- _Available data_:
-*-
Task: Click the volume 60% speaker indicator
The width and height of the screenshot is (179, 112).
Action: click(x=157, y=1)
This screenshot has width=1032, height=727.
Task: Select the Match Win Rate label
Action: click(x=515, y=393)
-*-
- _Exercise instructions_: All of the entries above should be written out again exactly.

- _Output of the task_:
Task: Click the volume 60% speaker indicator
The width and height of the screenshot is (179, 112).
Action: click(x=157, y=1)
This screenshot has width=1032, height=727.
Task: Select the Match Win Rate label
Action: click(x=515, y=393)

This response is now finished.